*Petunjuk Tugas A:* Sajikan baris-baris catatan sebagai daftar bernomor tanpa baris kosong, mulai dari baris yang memuat "Where should I click to: Click the Edit" dan terus sampai baris yang memuat "coord(493,87)".

*Kutipan Dokumen:*
<<<<
Garut,Ruangrakyatgarut.id – Di tengah pesatnya pertumbuhan tempat makan modern dan kafe kekinian, Rumah Makan Tujuh Likur hadir sebagai oase budaya yang menawarkan pengalaman kuliner khas Sunda dalam suasana yang otentik dan menenangkan.
Berlokasi di jalan Sukerman,Kampung Ciateul,Desa Tarogong, Kecamatan Tarogong Kidul, Kabupaten Garut, Jawa Barat, sebuah kawasan yang masih asri di Kabupaten Garut, Tujuh Likur memadukan kelezatan sajian tradisional dengan panorama alam pedesaan yang menyejukkan.
Dari kejauhan, bangunan utama rumah makan ini langsung mencuri perhatian. Dengan desain menyerupai rumah panggung khas Sunda, atap dari ijuk dan ornamen kayu yang mendominasi, pengunjung langsung disambut suasana tempo dulu yang hangat. Tak sedikit pengunjung yang merasa seperti sedang pulang kampung ke rumah kakek-neneknya di desa.
Tak hanya desain bangunan, detail interior rumah makan ini juga dirancang sedemikian rupa untuk menghidupkan kembali suasana masa lalu. Perabotan kayu, lampu gantung antik, serta berbagai elemen tradisional seperti lesung dan hiasan anyaman bambu terpajang rapi, memberikan kesan autentik yang kuat.
Di luar bangunan utama, pengunjung akan menemukan beberapa saung makan yang berdiri di atas pematang sawah. Inilah daya tarik utama Tujuh Likur. Sambil menunggu hidangan datang, pengunjung bisa menikmati semilir angin sawah, memandangi hijaunya padi yang tumbuh subur, atau sekadar mendengarkan suara alam yang alami dan menenangkan.
Menu Tradisional, Rasa Autentik
Rumah Makan Tujuh Likur mengusung konsep “back to roots” dalam sajian makanannya. Seluruh menu yang ditawarkan merupakan masakan khas Sunda yang masih dimasak secara tradisional. Di dapur utama, aroma harum dari nasi liwet yang dimasak menggunakan kayu bakar menyambut setiap pengunjung yang datang.
>>>>
*Baris Catatan:*
<<<<
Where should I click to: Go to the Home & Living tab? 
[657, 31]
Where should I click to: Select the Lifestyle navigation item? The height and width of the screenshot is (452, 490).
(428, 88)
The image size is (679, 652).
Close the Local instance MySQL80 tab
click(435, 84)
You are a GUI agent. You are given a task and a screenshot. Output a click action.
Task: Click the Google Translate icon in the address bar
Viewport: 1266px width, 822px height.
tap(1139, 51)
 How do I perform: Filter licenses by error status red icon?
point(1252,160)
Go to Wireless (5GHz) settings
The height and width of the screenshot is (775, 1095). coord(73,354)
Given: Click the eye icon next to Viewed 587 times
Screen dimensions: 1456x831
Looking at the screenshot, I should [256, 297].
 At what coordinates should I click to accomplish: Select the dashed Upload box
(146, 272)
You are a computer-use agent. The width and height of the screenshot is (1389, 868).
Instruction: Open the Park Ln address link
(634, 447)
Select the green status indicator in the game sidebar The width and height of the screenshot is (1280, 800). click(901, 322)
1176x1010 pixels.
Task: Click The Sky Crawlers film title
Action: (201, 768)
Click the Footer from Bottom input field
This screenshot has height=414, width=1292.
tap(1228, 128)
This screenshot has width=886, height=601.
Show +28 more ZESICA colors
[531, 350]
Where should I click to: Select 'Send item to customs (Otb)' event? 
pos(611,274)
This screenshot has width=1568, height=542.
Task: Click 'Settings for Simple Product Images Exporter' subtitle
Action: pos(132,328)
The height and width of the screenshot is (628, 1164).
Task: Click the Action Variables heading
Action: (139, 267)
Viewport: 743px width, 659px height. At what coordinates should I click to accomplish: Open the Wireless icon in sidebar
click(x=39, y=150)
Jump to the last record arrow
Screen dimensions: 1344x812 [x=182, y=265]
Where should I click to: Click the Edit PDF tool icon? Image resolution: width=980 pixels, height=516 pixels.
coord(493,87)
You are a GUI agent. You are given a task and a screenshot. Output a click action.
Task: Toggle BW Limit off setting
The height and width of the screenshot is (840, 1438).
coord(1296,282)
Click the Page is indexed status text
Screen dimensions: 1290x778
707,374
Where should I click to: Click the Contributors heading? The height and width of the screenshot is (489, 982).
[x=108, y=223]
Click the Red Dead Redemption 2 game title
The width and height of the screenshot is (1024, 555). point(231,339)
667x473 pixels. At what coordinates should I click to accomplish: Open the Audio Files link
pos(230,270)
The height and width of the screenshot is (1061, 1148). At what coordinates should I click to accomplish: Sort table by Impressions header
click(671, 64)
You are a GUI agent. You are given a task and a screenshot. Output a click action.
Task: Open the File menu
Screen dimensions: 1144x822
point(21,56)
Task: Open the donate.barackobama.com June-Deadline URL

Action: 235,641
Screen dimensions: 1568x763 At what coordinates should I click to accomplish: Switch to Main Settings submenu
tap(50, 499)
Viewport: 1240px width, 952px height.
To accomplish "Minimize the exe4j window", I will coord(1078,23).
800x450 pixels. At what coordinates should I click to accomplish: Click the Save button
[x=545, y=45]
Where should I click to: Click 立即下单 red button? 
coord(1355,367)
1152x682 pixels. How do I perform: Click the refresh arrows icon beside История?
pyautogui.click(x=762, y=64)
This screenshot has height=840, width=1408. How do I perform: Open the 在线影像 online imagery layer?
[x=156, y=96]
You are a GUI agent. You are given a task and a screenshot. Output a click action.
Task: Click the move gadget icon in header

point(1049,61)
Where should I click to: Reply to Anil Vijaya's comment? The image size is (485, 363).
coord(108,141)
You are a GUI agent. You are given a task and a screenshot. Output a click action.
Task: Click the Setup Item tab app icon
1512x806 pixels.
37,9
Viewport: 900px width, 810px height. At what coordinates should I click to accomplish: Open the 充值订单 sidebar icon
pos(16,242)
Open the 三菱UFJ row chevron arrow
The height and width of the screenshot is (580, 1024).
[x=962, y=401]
>>>>
*Petunjuk Tugas B:*
Jawab pertanyaan berikut berdasarkan artikel tentang Rumah Makan Tujuh Likur.
(i) Dari bahan apa atap bangunan utama dibuat?
(ii) Di atas apa saung makan di luar bangunan utama berdiri?
(iii) Dengan apa nasi liwet di dapur utama dimasak?

*Jawaban Lengkap A:*
1. Where should I click to: Click the Edit PDF tool icon? Image resolution: width=980 pixels, height=516 pixels.
2. coord(493,87)

*Jawaban Lengkap B:*
(i) Ijuk.
(ii) Pematang sawah.
(iii) Kayu bakar.